Enhancing Smartphone Eye Tracking with Cursor-Based Interactive Implicit Calibration

2024
Chang Liu, Xiangyang Wang, Chun Yu, Yingtian Shi, Chongyang Wang, Ziqi Liu, Chen Liang, Yuanchun Shi

Limited accuracy of eye tracking on smartphones restricts its use. Existing RGB-camera-based eye tracking systems rely on extensive datasets, which could be improved by continuous fine-tuning using calibration data implicitly collected from user interactions. In this context, we propose COMETIC (Cursor Operation Mediated Eye-Tracking Implicit Calibration), which introduces a cursor-based interaction and utilizes the inherent correlation between cursor and eye movement.


Publication:

  • Enhancing Smartphone Eye Tracking with Cursor-Based Interactive Implicit Calibration(CHI ’25).
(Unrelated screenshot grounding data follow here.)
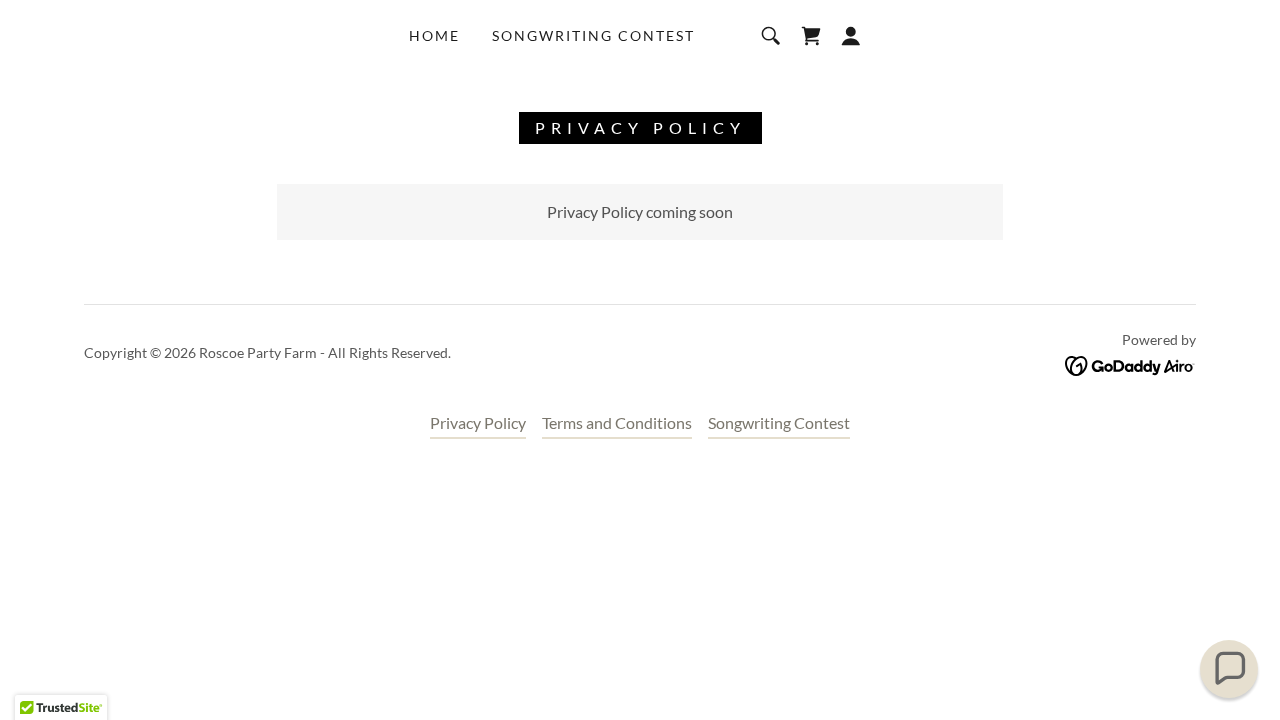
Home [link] (434, 35)
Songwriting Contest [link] (593, 35)
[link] (811, 36)
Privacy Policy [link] (478, 422)
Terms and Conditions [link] (617, 422)
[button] (851, 36)
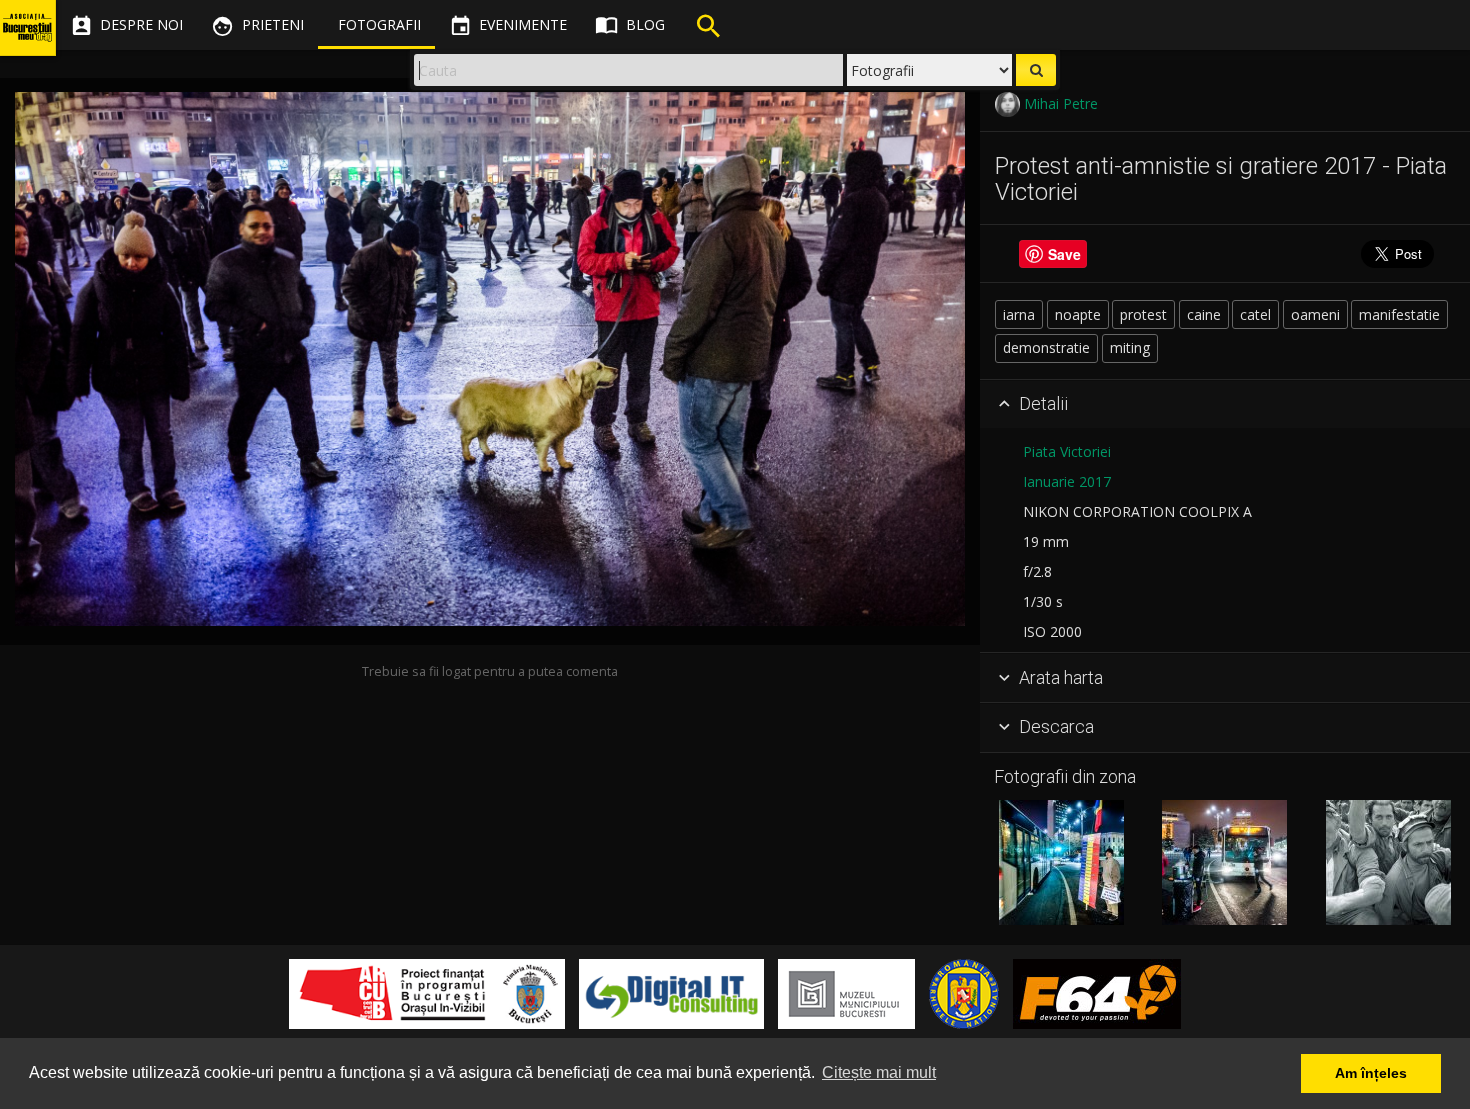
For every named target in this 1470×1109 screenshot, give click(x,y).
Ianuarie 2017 (1067, 481)
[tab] (1225, 405)
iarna (1019, 314)
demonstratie (1046, 347)
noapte (1078, 314)
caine (1204, 314)
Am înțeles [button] (1371, 1073)
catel (1255, 314)
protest (1143, 314)
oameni (1315, 314)
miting (1130, 347)
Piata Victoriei (1067, 451)
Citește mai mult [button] (879, 1072)
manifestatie (1399, 314)
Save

Eye Tracking on Smartphone

Current smartphone eye tracking faces two main challenges: limited personalization for individual users and difficulty adapting to frequent posture changes. To address these issues, we developed a system that dynamically calibrates eye tracking through implicit user interactions, improving both accuracy and personalization.


COMETIC

By filtering valid cursor coordinates as proxies for gaze ground truth and fine-tuning the eye-tracking model with corresponding images, COMETIC enhances accuracy during interaction. Both filtering and fine-tuning utilize pre-trained models and can be further improved with personalized, dynamically updated data.

The workflow of COMETIC (Cursor Operation Mediated Eye-Tracking Implicit Calibration)
Interactions and Model Structures of COMETIC


Data Collection Experiment

The Apparatus and Experimental Task
The 3D-printed stand and the layout on screen
Apparatus and Layouts in the Experiment


Evaluation

Results show that COMETIC achieves an average eye-tracking error of 208.04 px (1.2 cm), representing a 49.64% improvement compared to the system without fine-tuning. The analysis reveals that filtering cursor points with an actual gaze distance between 250 and 300 px (1.44 to 1.73 cm) yields the best eye-tracking results.